------ Text ------

The Ranger insignia on his left-shoulder told me that he’s a fighter, too. I know tough men who have flailed Ranger school, been turned away, even though they were good soldiers.

He had dark hair, dark eyes, charming smile. European good-looks. The sort that could land him a spot on Survivor Island or the cover of GQ.

Married & divorced.

Somebody from back home? I asked.

Yes. No hard feelings though, he said. “I messed it up. I had a drinking problem.”

The result of PTSD, I asked. Or just growing up a farm kid in Montana?

He’d already told me that he’d done three tours in in Iraq. He’d told me about his brothers, too.

One died, he said. The other, well, he shrugged, indicating a lost cause or lost soul. Maybe both.

Killed-in-action? I asked about the brother now dead. I don’t know why I asked that. I just did.

Yes, he said. Afghanistan. Last year.

They’d enlisted together, these brothers. They’d promised their mama they’d never join the military but 9-11 changed all that. His older brother called him and said, I’m enlisting and you are going to drive me to the recruiting center. So he did, and joined up himself in the process. He was already educated, had a fancy degree from University of Portland.

------

*Work to complete*
Translate this sentence from the text about the Ranger into Spanish: "They’d promised their mama they’d never join the military but 9-11 changed all that."

------ Material provided ------

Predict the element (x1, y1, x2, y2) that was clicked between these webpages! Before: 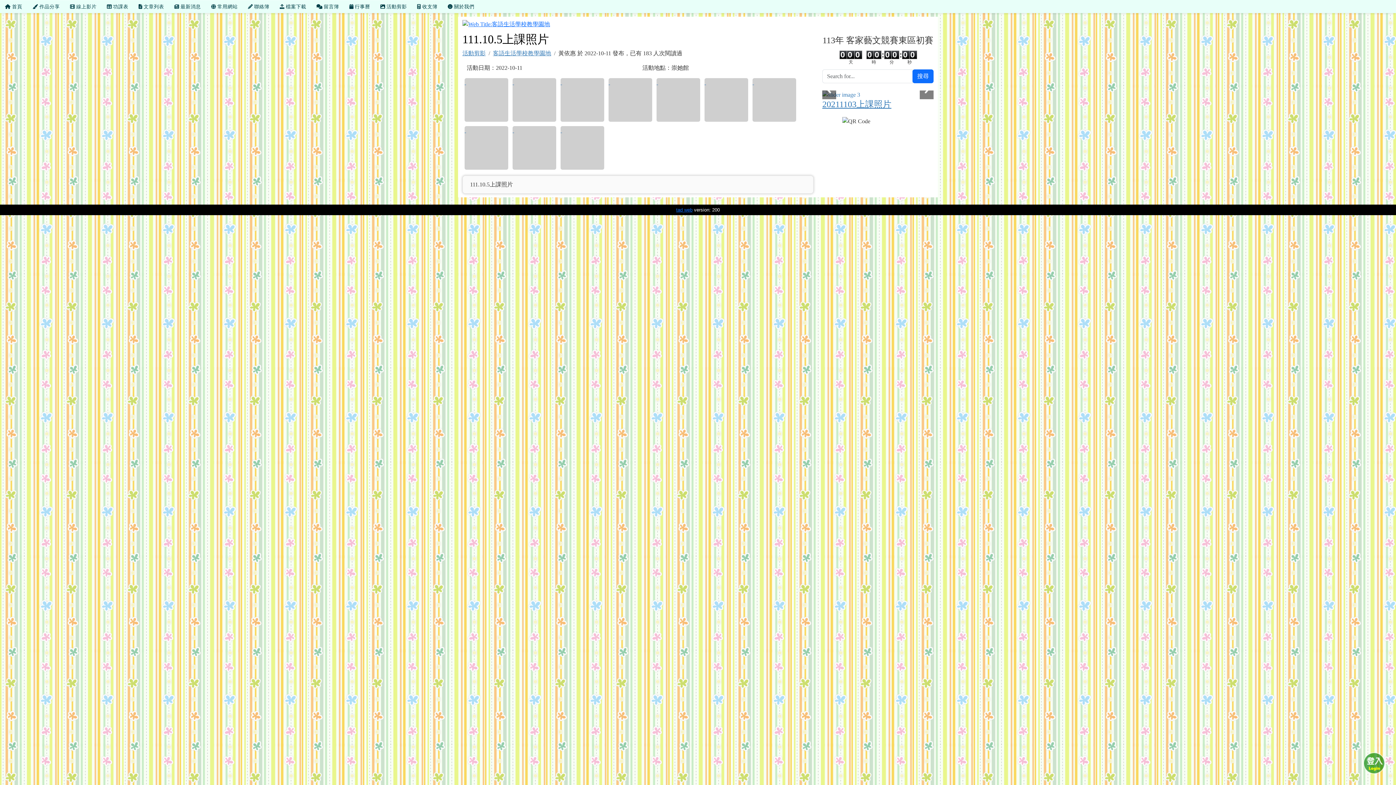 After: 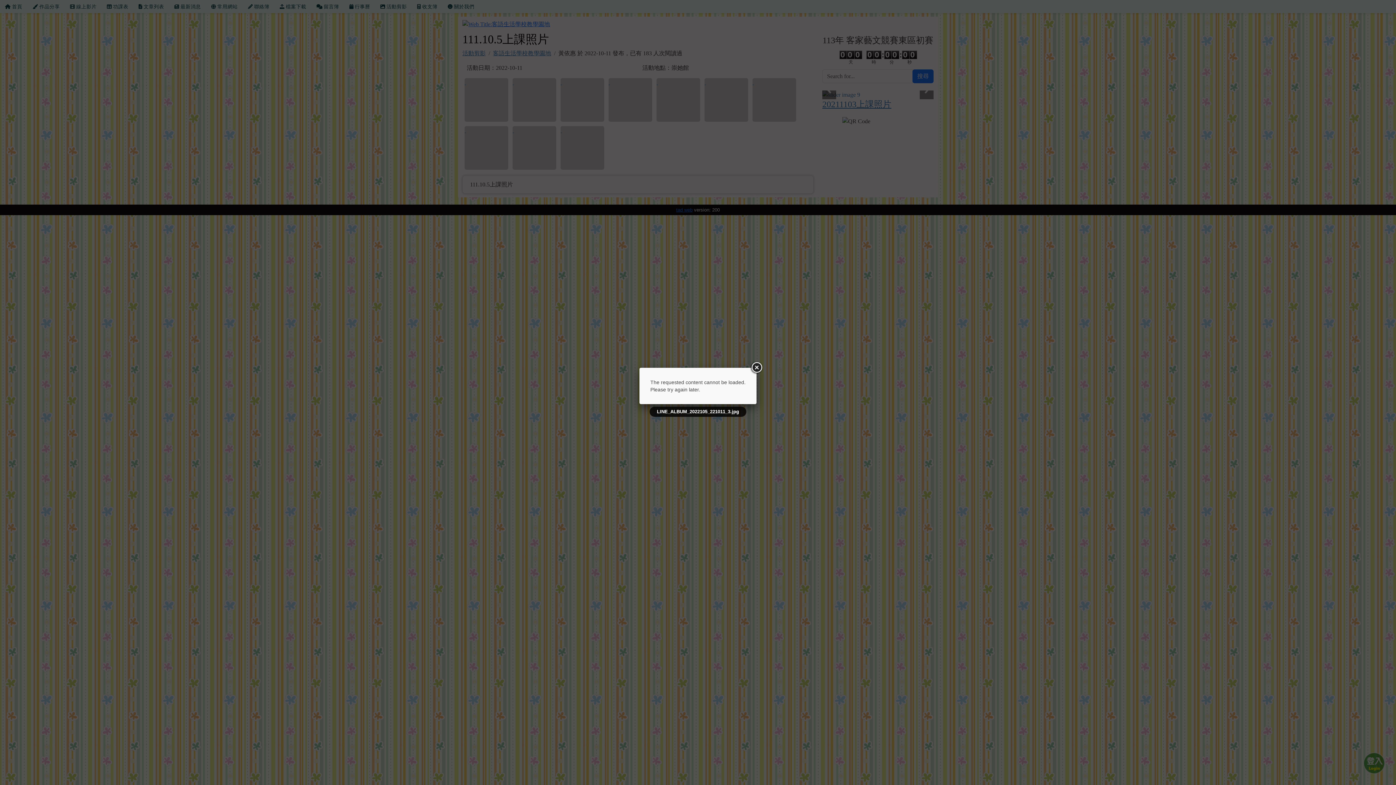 Action: label:   bbox: (608, 78, 652, 121)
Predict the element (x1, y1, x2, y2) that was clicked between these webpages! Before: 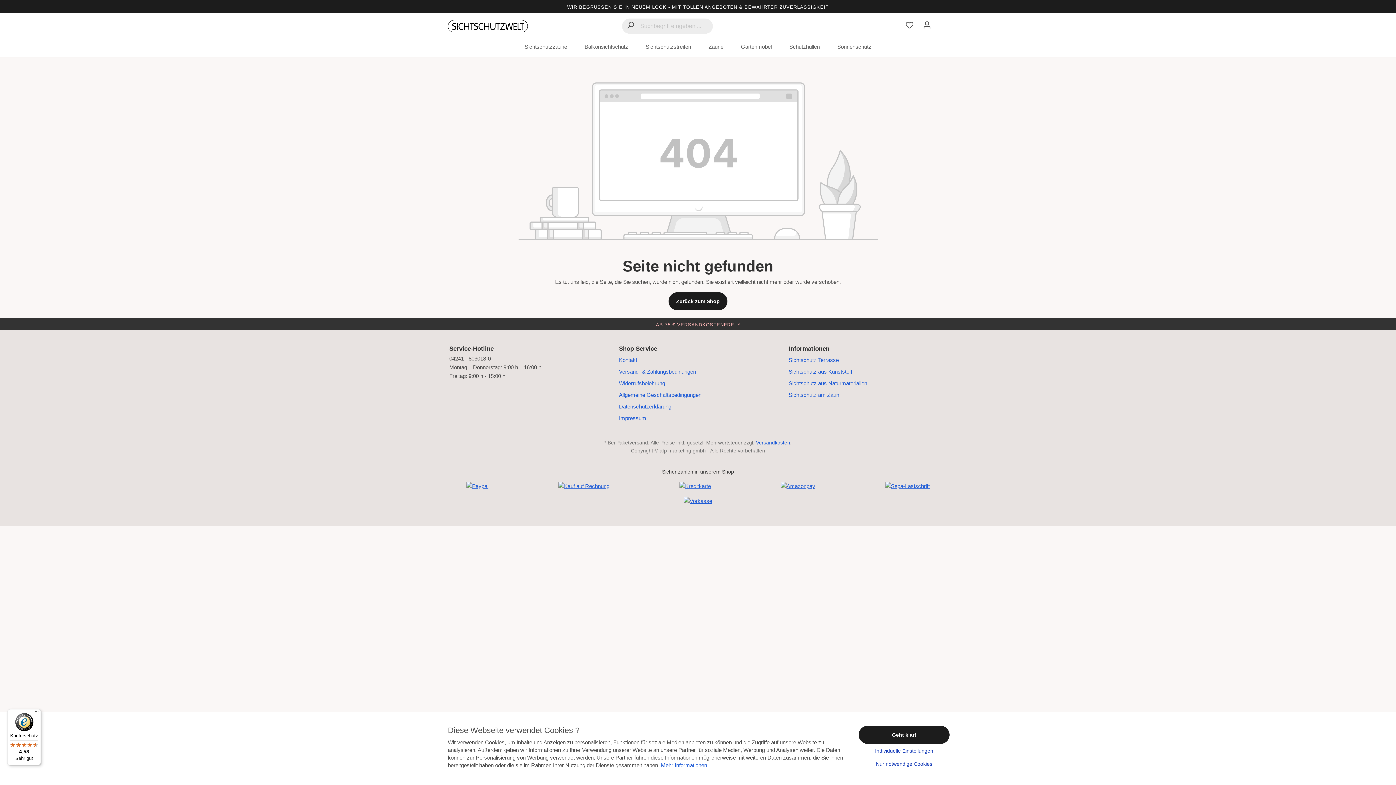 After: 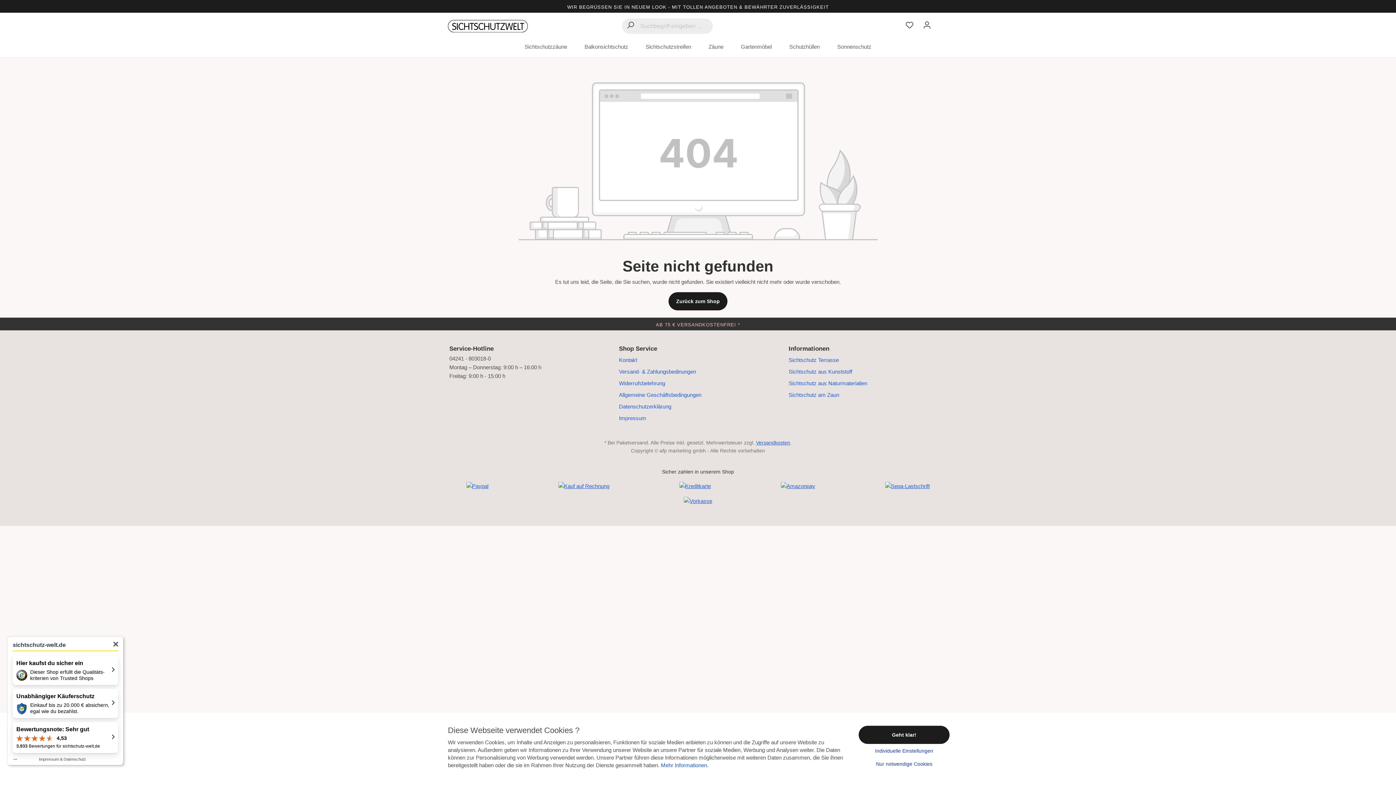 Action: bbox: (7, 709, 41, 765) label: Käuferschutz

4,53

Sehr gut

------

*Finished task*
Le habían prometido a su mamá que nunca se unirían al ejército, pero el 11 de septiembre cambió todo eso.